My Beautiful Rotting Angel


I was only 17 when it first happened. I was looking up to the roof of our apartment building where a girl no older than I was standing. I watched as she calmly stared into the night sky. I could have sworn she was an angel, flying away… Flying? No, falling. She was falling. Her body hit the pavement with a sickening thud as it contorted into a mess of red and pink on the sidewalk. The air felt especially cold that night. Had I been only on the roof of that building, I could have met her as the human she once was, but instead, we locked eyes as the life slowly drained from her mangled corpse. I didn’t cry, no. I was too shocked at that moment. Something made it different than the times before when my parents, brothers, and sister had met the same fate. If ghosts really do exist, would that mean they haunt the streets?
All of the adults in my life lost hope in me after the day my feelings went away. My only friends were the echoes in my head telling me things I’ve heard all too often. I didn’t even go to school anymore. Nearly every one of my days were spent in the feeling of nothingness. And when I did feel something, it was only a brief and fleeting feeling of pain radiating through every nerve in my neglected body. People say that drugs can take the pain away, but I couldn’t even be bothered to try them. Just save the pills for the next person, right.
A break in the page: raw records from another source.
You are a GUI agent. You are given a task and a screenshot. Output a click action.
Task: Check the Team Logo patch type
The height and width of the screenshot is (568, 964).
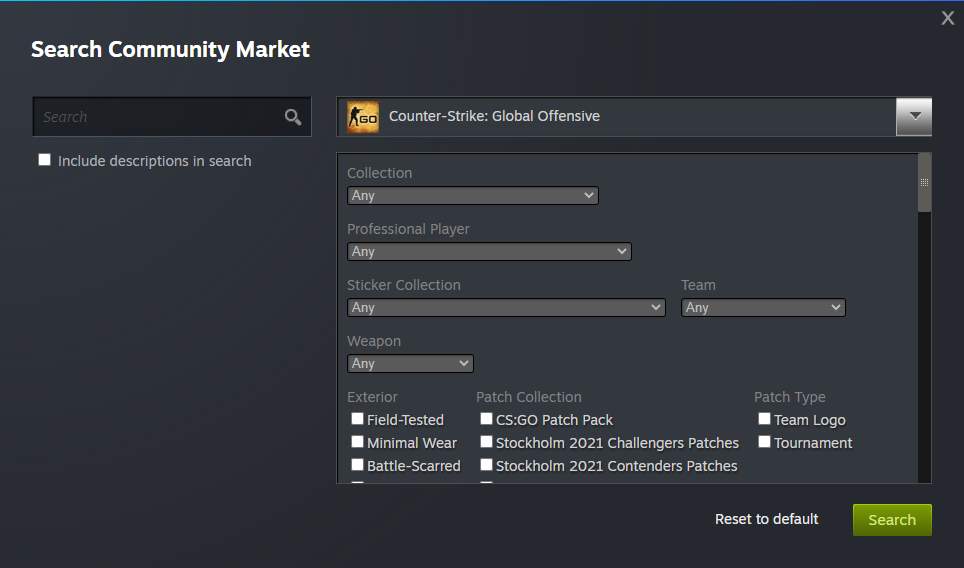tap(764, 419)
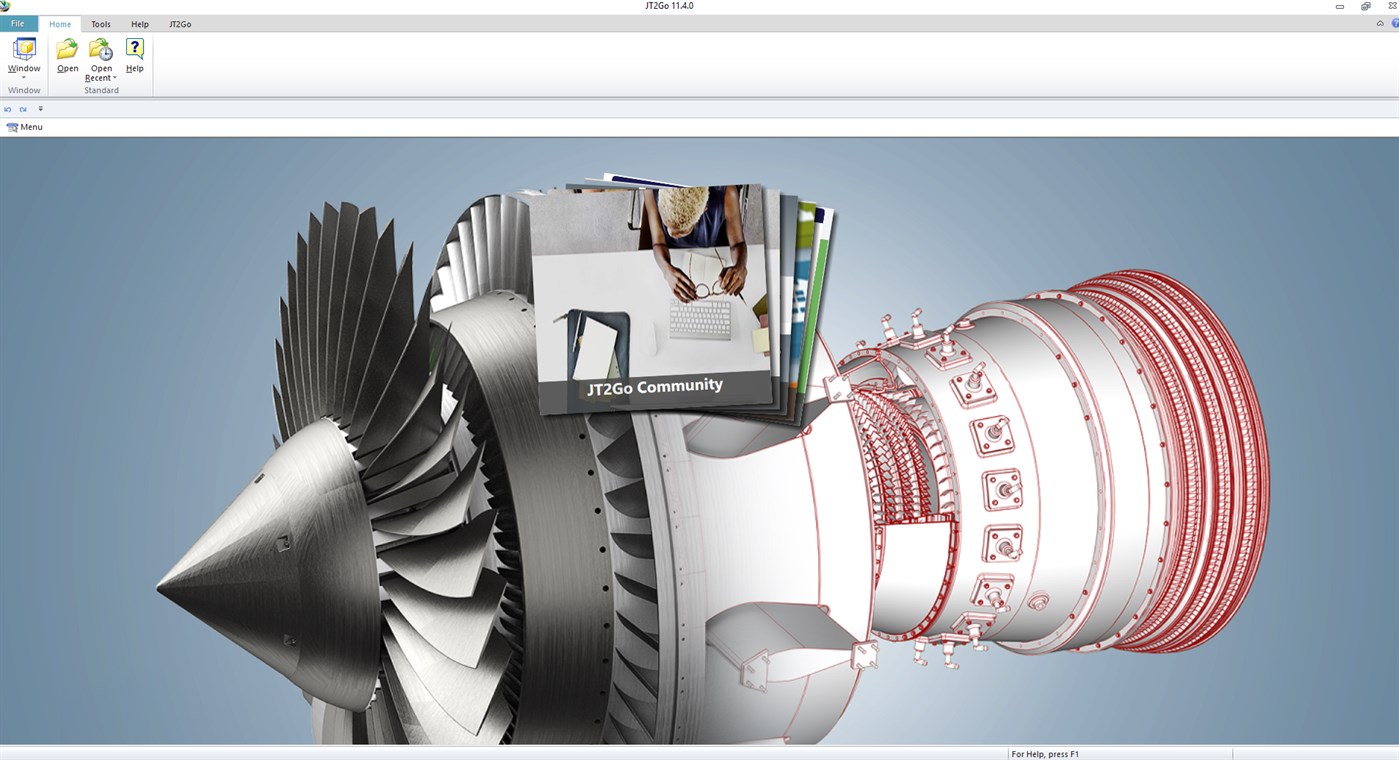Screen dimensions: 1399x760
Task: Click the Open Recent folder-with-clock icon
Action: [x=100, y=47]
“I don’t know what caused this feeling… or the lack of feeling, I suppose. I don’t know what I did wrong. Mom and dad stopped talking to me less than a week ago. I honestly kind of expected the opposite, considering I was their last child. Maybe the pain of their last son had gotten to them after a few weeks. I haven’t even seen them talk to each other since they stopped talking to me. Us three are coexisting in this old disheveled house, as time slowly creeps along.”

“I wish god was real. Maybe he can help me… us. My parents and I. It’s lonely here by myself.”